Design of Gyro Stabilized Pod Control System
|School||Harbin Institute of Technology|
|Course||Control Theory and Control Engineering|
|Keywords||pod internal model control LMS adaptive Kalman filter|
Pod is an important Opto-Electronic tracking equipment used to track target. It’s widely used in national defence. For the bad time-delay influence to the system performance, which is caused by the image processing and transmission, the traditional design method can not satisfy the high precision need well when tracking maneuver target.In this dissertation, researches on the tracking loop controller designation and tracking error time-delay of the TV tracker pod are made. The principal works are summed as follows:(1) Based on broad references, the current research status is summarized.(2) The pod control system is designed as a whole. Then the motor, gyro and round inductosyn are selected. The transfer functions of TV tracker and control object in the tracking loop are established.(3) The tracking loop position controller is designed under the precondition that the tracking error time-delay is not considered. The position controller is designed with frequency lag correction and IMC correction. It’s proved that the maximal tracking error of the corrected system is less than 3 arc minutes when tracking equivalent sine signal.(4) Aiming to tracking error time-delay of TV tracker, LMS algorithm is used to predict and compensate it. Basic theory about LMS is discussed and its convergence condition is obtained.
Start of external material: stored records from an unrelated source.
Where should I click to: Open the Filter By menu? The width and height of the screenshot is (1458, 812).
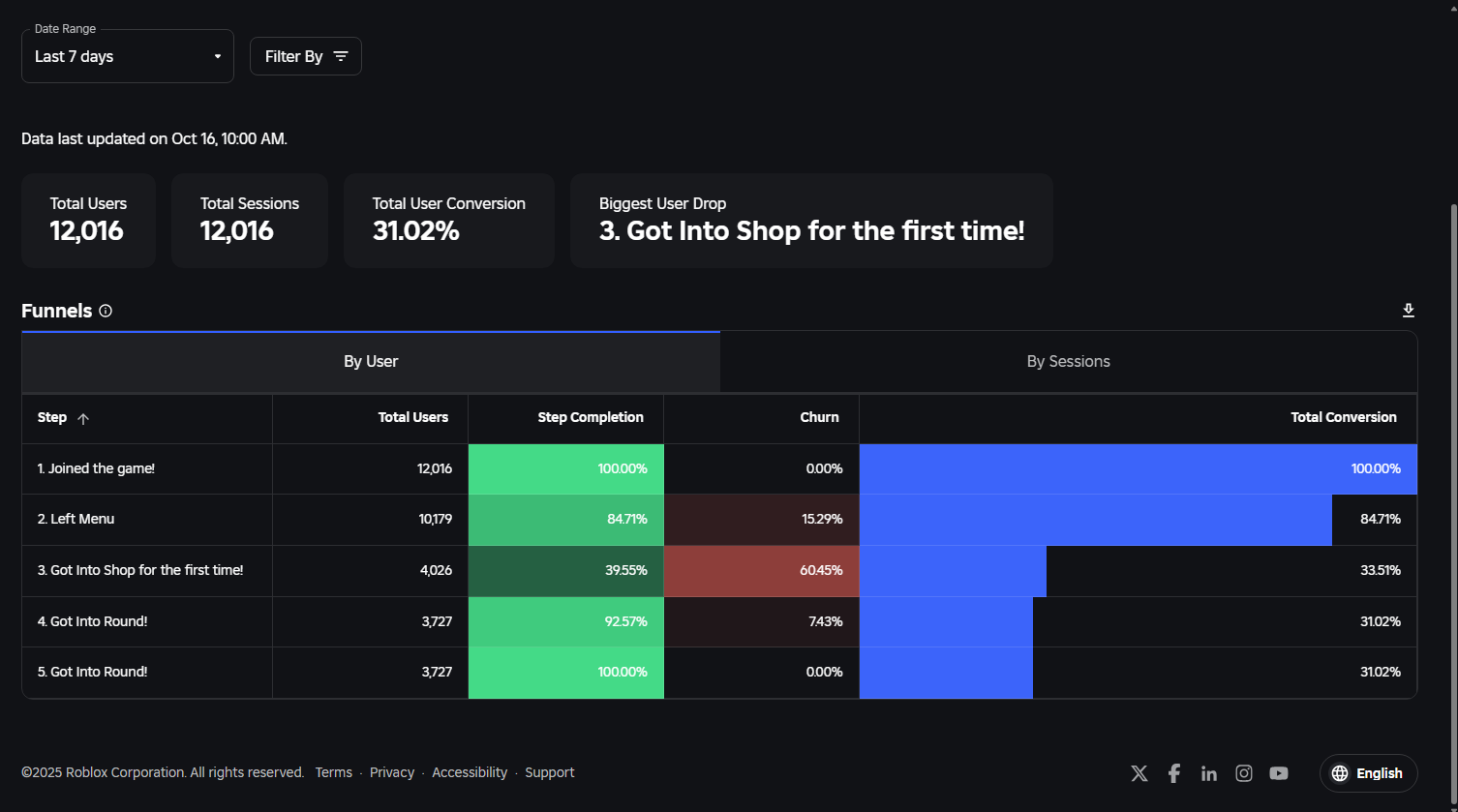306,56
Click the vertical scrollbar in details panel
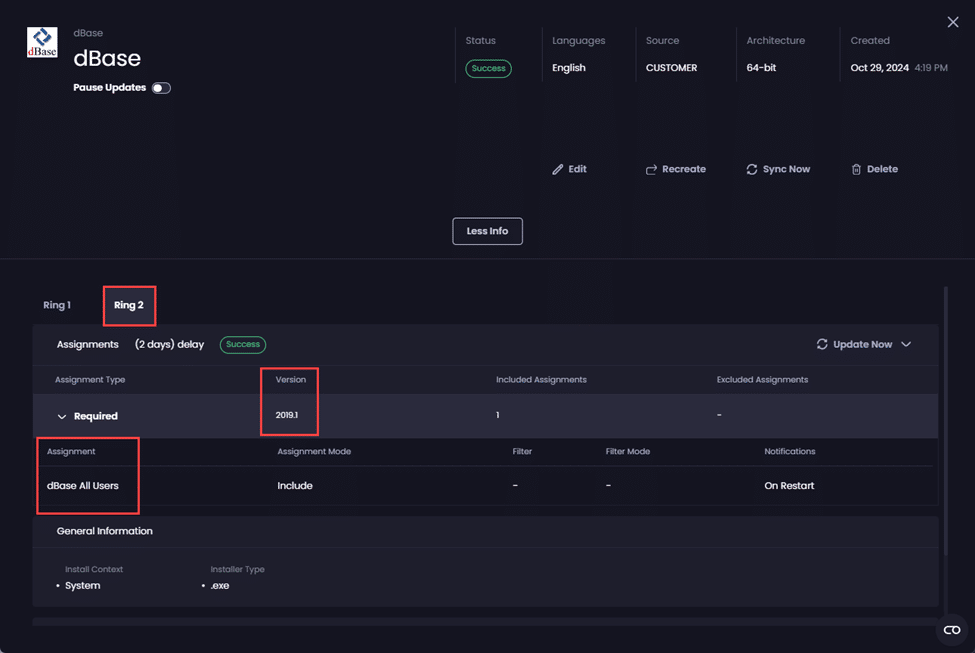 pyautogui.click(x=945, y=420)
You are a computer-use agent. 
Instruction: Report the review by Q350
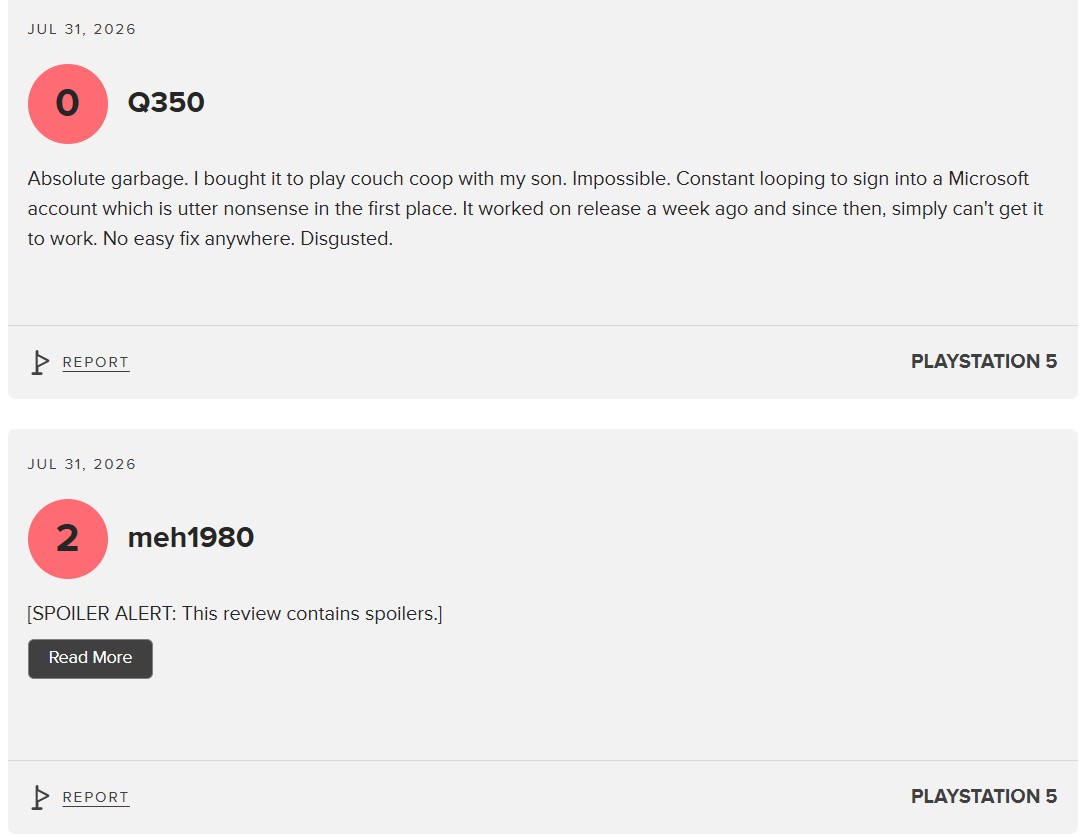pyautogui.click(x=96, y=362)
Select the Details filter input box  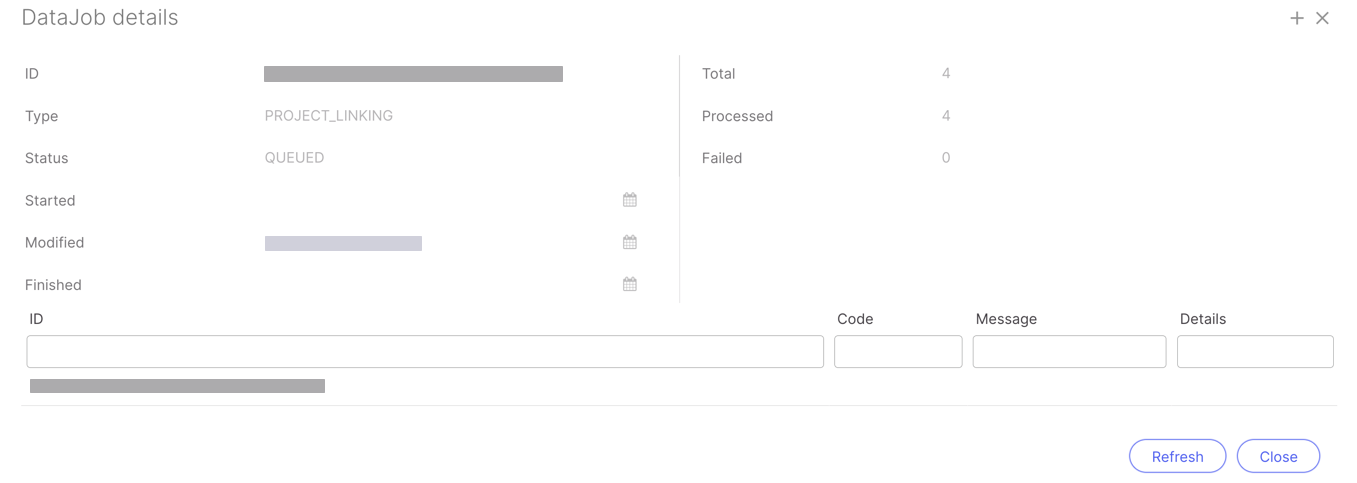(1255, 351)
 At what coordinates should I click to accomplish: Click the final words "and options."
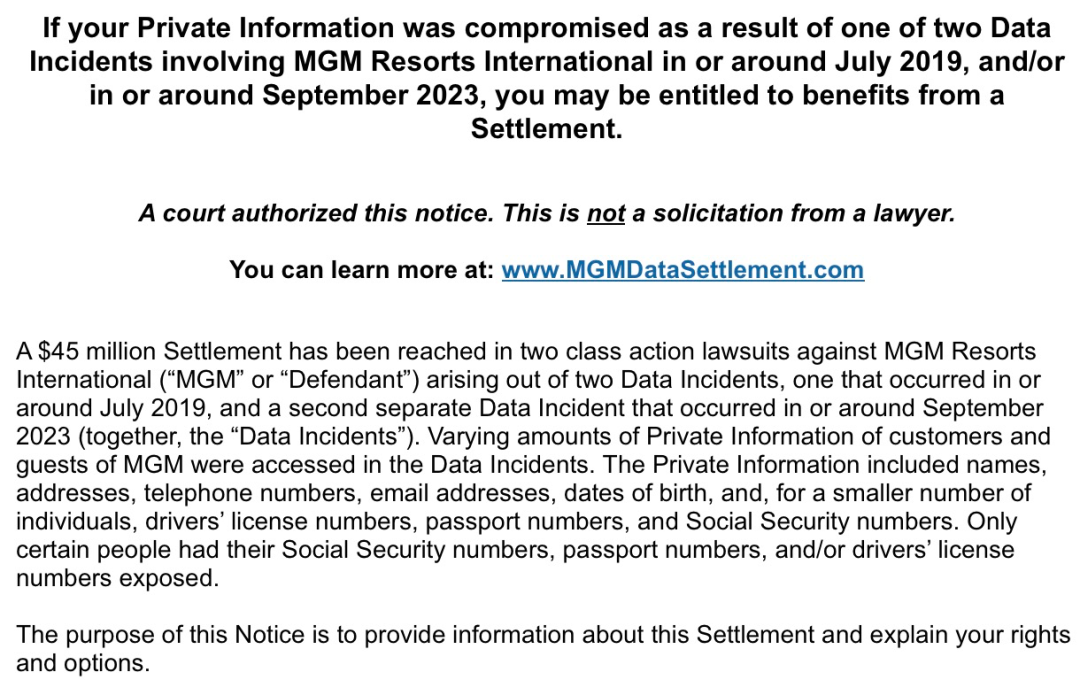(83, 664)
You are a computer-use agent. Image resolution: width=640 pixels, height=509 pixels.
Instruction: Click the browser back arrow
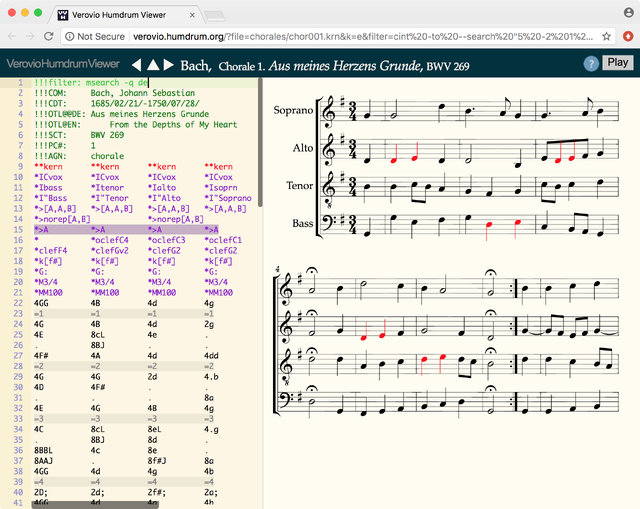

The simulation of azimuth orientation tracking loop prove that the maximal tracking error is less than 3 arc minutes with the algorithm.(5) Aiming to the disadvantages of LMS, adaptive Kalman prediction and filter algorithm is used in the designation. The target maneuver model in this dissertation is Current Statistical model. The tracking error time-delay is compensated by Kalman filter extrapolation. The simulation of azimuth orientation tracking loop prove that the maximal tracking error is less than 3 arc minutes with the algorithm.